### TASK REQUIREMENTS
Print the following lines word for word, covering all of the material.

### MATERIAL SUPPLIED

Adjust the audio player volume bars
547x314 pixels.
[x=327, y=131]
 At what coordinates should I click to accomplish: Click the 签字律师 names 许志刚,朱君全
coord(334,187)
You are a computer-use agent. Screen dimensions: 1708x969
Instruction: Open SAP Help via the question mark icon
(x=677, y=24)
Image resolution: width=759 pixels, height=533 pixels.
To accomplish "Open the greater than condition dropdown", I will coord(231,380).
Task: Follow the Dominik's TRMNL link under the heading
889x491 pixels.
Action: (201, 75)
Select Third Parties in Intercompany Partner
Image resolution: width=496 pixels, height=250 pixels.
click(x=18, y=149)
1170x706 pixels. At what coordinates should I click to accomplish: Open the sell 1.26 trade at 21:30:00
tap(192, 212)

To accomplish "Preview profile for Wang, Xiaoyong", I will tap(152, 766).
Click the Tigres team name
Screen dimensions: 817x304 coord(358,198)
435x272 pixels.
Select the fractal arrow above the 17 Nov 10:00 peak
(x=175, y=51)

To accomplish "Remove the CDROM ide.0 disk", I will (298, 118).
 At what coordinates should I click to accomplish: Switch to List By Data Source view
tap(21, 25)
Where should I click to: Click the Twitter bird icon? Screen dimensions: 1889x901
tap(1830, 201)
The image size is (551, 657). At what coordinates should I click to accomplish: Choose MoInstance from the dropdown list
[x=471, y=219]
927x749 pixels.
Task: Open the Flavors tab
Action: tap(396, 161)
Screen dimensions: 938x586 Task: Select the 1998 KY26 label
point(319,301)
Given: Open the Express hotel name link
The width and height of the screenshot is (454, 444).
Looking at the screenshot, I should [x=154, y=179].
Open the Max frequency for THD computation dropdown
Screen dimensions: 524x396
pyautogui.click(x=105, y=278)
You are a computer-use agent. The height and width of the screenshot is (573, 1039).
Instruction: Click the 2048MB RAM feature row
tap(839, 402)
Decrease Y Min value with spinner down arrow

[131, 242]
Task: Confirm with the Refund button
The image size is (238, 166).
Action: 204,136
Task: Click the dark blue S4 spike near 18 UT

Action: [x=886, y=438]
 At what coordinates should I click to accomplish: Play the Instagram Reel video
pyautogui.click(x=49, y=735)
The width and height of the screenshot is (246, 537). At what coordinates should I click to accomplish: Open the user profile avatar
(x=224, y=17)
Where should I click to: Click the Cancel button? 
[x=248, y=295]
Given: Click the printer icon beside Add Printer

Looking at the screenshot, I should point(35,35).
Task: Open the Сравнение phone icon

### EXERCISE SOLUTION
Adjust the audio player volume bars
547x314 pixels.
[x=327, y=131]
 At what coordinates should I click to accomplish: Click the 签字律师 names 许志刚,朱君全
coord(334,187)
You are a computer-use agent. Screen dimensions: 1708x969
Instruction: Open SAP Help via the question mark icon
(x=677, y=24)
Image resolution: width=759 pixels, height=533 pixels.
To accomplish "Open the greater than condition dropdown", I will coord(231,380).
Task: Follow the Dominik's TRMNL link under the heading
889x491 pixels.
Action: (201, 75)
Select Third Parties in Intercompany Partner
Image resolution: width=496 pixels, height=250 pixels.
click(x=18, y=149)
1170x706 pixels. At what coordinates should I click to accomplish: Open the sell 1.26 trade at 21:30:00
tap(192, 212)

To accomplish "Preview profile for Wang, Xiaoyong", I will tap(152, 766).
Click the Tigres team name
Screen dimensions: 817x304 coord(358,198)
435x272 pixels.
Select the fractal arrow above the 17 Nov 10:00 peak
(x=175, y=51)

To accomplish "Remove the CDROM ide.0 disk", I will (298, 118).
 At what coordinates should I click to accomplish: Switch to List By Data Source view
tap(21, 25)
Where should I click to: Click the Twitter bird icon? Screen dimensions: 1889x901
tap(1830, 201)
The image size is (551, 657). At what coordinates should I click to accomplish: Choose MoInstance from the dropdown list
[x=471, y=219]
927x749 pixels.
Task: Open the Flavors tab
Action: tap(396, 161)
Screen dimensions: 938x586 Task: Select the 1998 KY26 label
point(319,301)
Given: Open the Express hotel name link
The width and height of the screenshot is (454, 444).
Looking at the screenshot, I should [x=154, y=179].
Open the Max frequency for THD computation dropdown
Screen dimensions: 524x396
pyautogui.click(x=105, y=278)
You are a computer-use agent. The height and width of the screenshot is (573, 1039).
Instruction: Click the 2048MB RAM feature row
tap(839, 402)
Decrease Y Min value with spinner down arrow

[131, 242]
Task: Confirm with the Refund button
The image size is (238, 166).
Action: 204,136
Task: Click the dark blue S4 spike near 18 UT

Action: [x=886, y=438]
 At what coordinates should I click to accomplish: Play the Instagram Reel video
pyautogui.click(x=49, y=735)
The width and height of the screenshot is (246, 537). At what coordinates should I click to accomplish: Open the user profile avatar
(x=224, y=17)
Where should I click to: Click the Cancel button? 
[x=248, y=295]
Given: Click the printer icon beside Add Printer

Looking at the screenshot, I should point(35,35).
Task: Open the Сравнение phone icon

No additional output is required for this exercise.